The Colorado Civil Rights Division filed a lawsuit against Southwest Memorial Hospital in 2012, accusing the Cortez medical facility of turning away a Ute Mountain Ute woman who went to the hospital in 2010 after she was raped. A subsequent legal settlement in the case required Southwest Memorial Hospital to submit annual reports to the Colorado Civil Rights Division.
"The hospital was obligated to submit documentation to us in 2013 and 2014 to demonstrate their progress," Steven Chavez, the state's civil rights division director, recently told The Cortez Journal. "They have done that."
According to sources familiar with the incident, hospital officials refused to provide medical treatment for the woman, because Indian Health Services had failed to reimburse the hospital for indigent care. The hospital has denied any wrongdoing, and the civil rights complaint was withdrawn as a result of the agreement, according to officials.
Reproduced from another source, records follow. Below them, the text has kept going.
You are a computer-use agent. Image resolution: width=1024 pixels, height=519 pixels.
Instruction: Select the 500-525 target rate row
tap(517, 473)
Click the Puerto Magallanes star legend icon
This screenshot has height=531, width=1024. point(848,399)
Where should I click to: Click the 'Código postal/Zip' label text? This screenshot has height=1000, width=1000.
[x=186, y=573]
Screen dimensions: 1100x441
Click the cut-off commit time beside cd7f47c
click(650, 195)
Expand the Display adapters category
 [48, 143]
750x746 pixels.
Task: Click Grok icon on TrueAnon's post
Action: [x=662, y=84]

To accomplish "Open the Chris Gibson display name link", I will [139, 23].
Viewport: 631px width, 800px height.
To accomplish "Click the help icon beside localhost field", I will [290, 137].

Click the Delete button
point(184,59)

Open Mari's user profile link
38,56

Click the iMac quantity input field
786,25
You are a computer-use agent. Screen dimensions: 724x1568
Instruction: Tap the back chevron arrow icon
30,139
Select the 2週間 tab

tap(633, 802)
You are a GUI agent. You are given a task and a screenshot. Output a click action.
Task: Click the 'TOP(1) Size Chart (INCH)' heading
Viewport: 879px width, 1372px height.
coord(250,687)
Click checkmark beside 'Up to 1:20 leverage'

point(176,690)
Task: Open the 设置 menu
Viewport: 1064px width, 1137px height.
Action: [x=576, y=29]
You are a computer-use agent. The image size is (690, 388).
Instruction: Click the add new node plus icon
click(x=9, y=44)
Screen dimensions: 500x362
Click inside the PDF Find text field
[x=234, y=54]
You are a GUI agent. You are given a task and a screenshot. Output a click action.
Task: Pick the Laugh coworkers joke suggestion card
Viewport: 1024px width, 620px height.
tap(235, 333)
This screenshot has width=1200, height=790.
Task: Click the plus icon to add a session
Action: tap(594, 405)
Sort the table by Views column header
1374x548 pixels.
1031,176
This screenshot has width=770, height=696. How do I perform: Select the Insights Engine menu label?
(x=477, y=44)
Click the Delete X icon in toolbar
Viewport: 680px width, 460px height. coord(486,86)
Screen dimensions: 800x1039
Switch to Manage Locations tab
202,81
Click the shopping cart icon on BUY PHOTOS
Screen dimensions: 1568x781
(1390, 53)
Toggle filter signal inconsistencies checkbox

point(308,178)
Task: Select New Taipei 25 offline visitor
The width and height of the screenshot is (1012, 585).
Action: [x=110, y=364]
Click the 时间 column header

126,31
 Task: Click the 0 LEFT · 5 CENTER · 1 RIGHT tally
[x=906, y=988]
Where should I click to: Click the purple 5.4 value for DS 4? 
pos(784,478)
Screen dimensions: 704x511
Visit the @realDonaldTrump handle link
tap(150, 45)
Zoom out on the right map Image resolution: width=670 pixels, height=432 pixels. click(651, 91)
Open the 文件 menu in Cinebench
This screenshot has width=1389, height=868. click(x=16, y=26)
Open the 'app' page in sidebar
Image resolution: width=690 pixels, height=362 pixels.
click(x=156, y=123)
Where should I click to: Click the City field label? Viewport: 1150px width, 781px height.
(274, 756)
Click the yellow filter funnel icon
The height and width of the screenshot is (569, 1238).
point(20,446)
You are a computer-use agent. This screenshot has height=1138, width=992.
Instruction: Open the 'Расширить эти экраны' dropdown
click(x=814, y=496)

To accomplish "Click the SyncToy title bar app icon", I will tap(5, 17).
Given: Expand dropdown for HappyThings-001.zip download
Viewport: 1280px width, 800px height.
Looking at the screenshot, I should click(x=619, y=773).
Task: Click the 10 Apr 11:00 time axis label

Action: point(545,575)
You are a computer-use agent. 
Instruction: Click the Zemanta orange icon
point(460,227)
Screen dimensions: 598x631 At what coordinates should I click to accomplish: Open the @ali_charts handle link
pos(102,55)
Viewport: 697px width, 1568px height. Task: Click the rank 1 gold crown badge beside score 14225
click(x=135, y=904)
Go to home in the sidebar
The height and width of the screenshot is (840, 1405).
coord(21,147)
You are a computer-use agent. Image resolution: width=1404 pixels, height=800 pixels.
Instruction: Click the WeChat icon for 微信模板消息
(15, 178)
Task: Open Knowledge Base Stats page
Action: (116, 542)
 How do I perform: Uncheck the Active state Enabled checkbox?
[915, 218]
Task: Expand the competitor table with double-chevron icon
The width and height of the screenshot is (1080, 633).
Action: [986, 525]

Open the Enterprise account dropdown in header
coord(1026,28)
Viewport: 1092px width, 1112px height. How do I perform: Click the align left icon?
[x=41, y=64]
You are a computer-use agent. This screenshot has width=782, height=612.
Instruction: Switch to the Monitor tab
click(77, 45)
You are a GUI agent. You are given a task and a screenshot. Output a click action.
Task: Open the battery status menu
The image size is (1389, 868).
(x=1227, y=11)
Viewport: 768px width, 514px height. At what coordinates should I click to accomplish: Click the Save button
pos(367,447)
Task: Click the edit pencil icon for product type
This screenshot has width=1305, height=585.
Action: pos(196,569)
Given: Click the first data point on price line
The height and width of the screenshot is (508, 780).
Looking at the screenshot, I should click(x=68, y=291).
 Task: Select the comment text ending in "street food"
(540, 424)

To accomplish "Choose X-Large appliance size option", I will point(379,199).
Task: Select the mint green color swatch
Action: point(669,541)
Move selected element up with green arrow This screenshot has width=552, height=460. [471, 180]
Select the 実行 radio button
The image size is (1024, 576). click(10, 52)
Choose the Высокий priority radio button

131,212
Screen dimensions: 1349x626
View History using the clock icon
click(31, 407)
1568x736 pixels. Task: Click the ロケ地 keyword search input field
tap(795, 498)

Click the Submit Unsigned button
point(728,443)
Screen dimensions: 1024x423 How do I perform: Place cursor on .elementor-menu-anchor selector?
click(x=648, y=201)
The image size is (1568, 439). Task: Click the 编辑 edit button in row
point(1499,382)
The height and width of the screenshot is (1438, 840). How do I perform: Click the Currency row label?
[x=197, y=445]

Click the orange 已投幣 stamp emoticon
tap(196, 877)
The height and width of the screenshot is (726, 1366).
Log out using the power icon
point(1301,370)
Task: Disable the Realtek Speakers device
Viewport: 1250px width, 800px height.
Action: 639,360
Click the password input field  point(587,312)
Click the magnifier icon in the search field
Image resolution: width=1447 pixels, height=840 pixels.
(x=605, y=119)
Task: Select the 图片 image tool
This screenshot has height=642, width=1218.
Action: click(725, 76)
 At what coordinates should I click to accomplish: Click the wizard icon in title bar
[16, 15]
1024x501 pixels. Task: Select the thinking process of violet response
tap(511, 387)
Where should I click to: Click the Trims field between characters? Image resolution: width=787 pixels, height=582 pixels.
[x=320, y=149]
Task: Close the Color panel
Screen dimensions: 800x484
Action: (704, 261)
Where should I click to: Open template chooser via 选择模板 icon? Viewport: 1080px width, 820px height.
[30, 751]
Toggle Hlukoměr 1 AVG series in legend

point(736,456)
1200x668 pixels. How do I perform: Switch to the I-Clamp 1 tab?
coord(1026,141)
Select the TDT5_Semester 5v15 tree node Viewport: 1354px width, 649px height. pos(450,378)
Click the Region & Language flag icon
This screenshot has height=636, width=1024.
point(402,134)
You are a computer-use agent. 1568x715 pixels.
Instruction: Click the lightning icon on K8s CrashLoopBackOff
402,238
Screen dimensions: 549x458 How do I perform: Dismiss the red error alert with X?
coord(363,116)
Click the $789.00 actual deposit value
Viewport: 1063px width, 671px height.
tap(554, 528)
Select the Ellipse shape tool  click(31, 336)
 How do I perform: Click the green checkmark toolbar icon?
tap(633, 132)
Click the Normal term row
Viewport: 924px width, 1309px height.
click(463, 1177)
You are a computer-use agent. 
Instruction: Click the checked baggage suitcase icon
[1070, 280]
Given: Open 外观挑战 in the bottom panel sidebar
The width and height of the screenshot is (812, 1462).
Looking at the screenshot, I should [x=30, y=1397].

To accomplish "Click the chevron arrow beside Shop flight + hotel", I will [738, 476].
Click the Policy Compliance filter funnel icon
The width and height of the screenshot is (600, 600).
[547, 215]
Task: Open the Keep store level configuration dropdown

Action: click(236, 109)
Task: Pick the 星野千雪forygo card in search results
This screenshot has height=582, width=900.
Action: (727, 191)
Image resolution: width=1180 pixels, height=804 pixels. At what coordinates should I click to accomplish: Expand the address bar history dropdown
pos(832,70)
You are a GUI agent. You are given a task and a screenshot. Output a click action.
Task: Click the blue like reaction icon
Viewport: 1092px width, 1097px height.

Monitored by the state civil rights division for the past two years, the hospital was ordered to institute cultural competency training, strengthen its non-discrimination policies and procedures and conduct community outreach and public education efforts as a result of the state's landmark civil-rights settlement, Chavez said.
"Cultural awareness is key to developing strong, creative and inclusive solutions to the problems faced by our state and our communities," Chavez said. "It is also critical to capitalizing on the many opportunities in front of us. The more understanding and awareness there is among the different groups that comprise our communities, the better the outcomes."
Multiple questions emailed on Monday, May 26, to the hospital's director of compliance and risk management - seeking a description of new hospital policies and procedures, whether Ute Mountain Ute tribal members had been added to the hospital board along with the rates and types of cultural diversity training offered to hospital employees, to name a few - have gone unanswered.
After its investigation into the 2010 incident, the Colorado Civil Rights Division found a persistent problem with Native Americans being turned away from the hospital.
Last month, hospital officials declined to comment after the family of a Navajo man filed a notice of intent of a wrongful-death claim against the hospital and the Montezuma County Sheriff's Office. Harrison M. Begay, 38, of Tonalea, Ariz., died in a jail holding cell on Sunday, Oct. 27, after being medically cleared by the hospital just hours before.
Chavez declined to comment on the Begay case.
"It wouldn't be appropriate for us to respond," he said. "It's a matter for the courts to weigh and decide."